Would you restate each entry word for word, omitting the pictures?

Data shown =
____
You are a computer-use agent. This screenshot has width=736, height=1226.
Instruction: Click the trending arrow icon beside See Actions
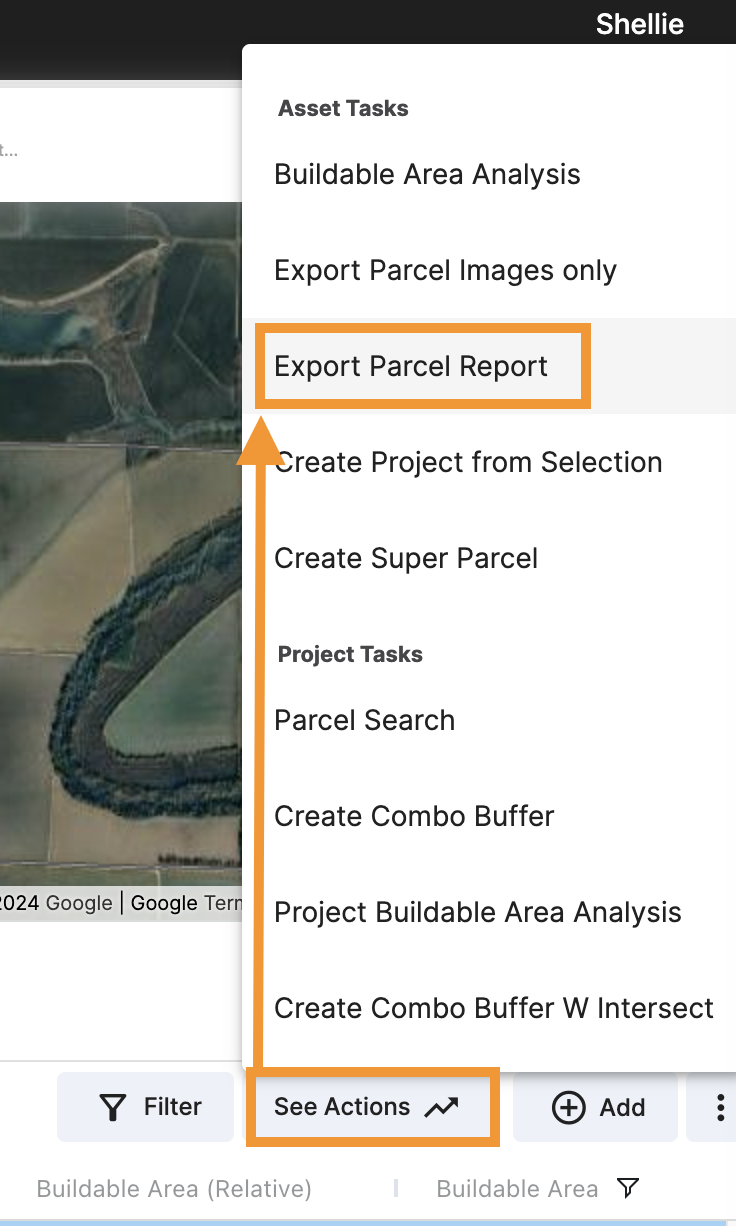click(x=441, y=1106)
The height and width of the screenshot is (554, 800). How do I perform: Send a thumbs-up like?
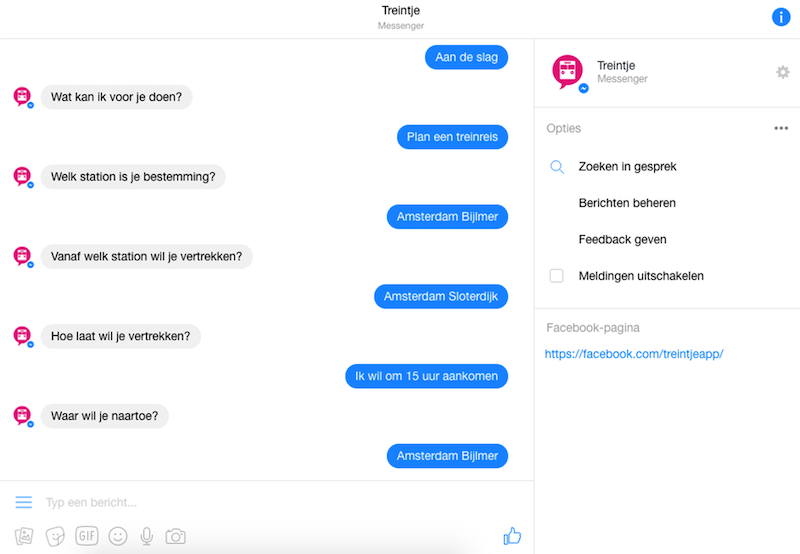click(x=512, y=536)
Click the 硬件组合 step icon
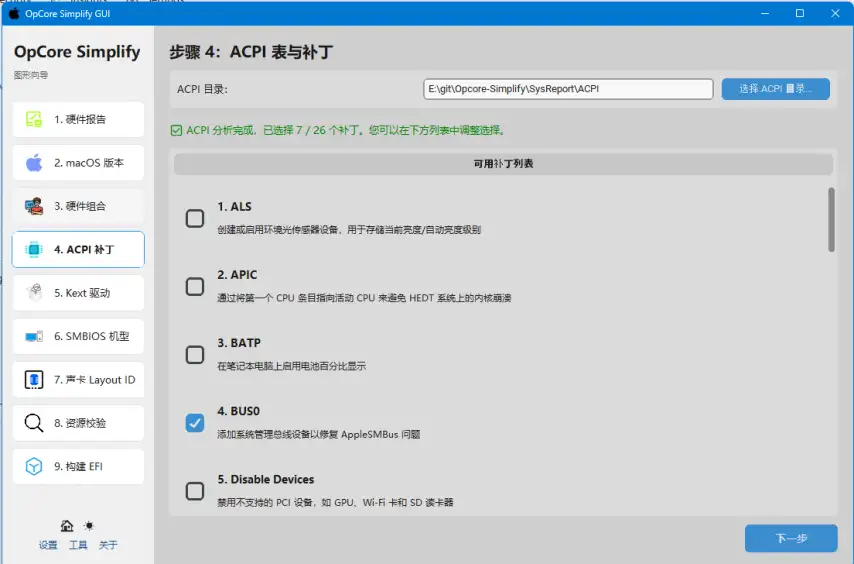This screenshot has height=564, width=854. pyautogui.click(x=34, y=206)
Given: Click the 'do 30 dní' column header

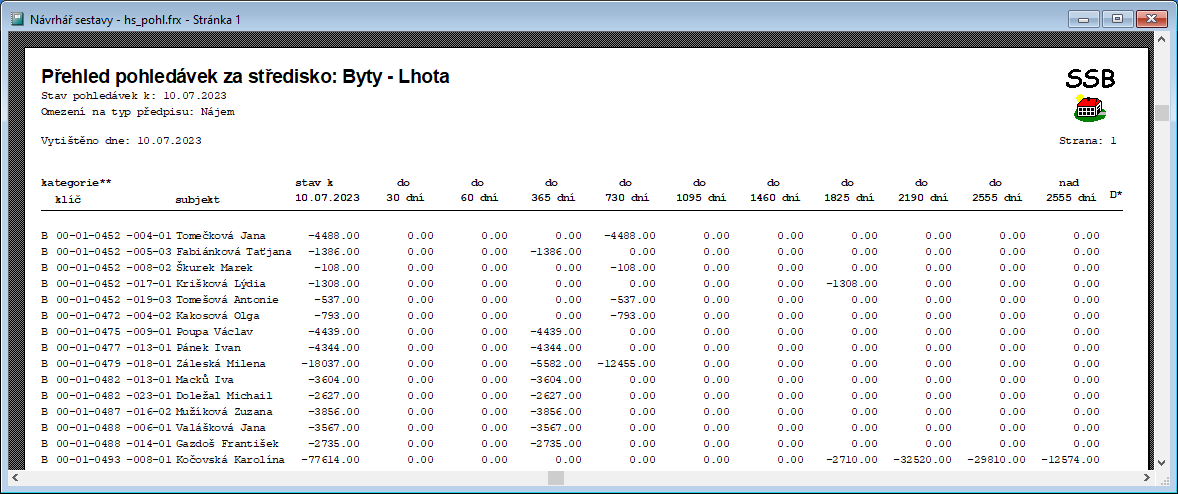Looking at the screenshot, I should [x=404, y=191].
____
Task response =
You are a computer-use agent. This screenshot has width=736, height=1226.
Instruction: Click the trending arrow icon beside See Actions
click(x=441, y=1106)
The height and width of the screenshot is (554, 800). How do I perform: Send a thumbs-up like?
click(x=512, y=536)
Click the 硬件组合 step icon
This screenshot has height=564, width=854. pyautogui.click(x=34, y=206)
Given: Click the 'do 30 dní' column header

Looking at the screenshot, I should [x=404, y=191].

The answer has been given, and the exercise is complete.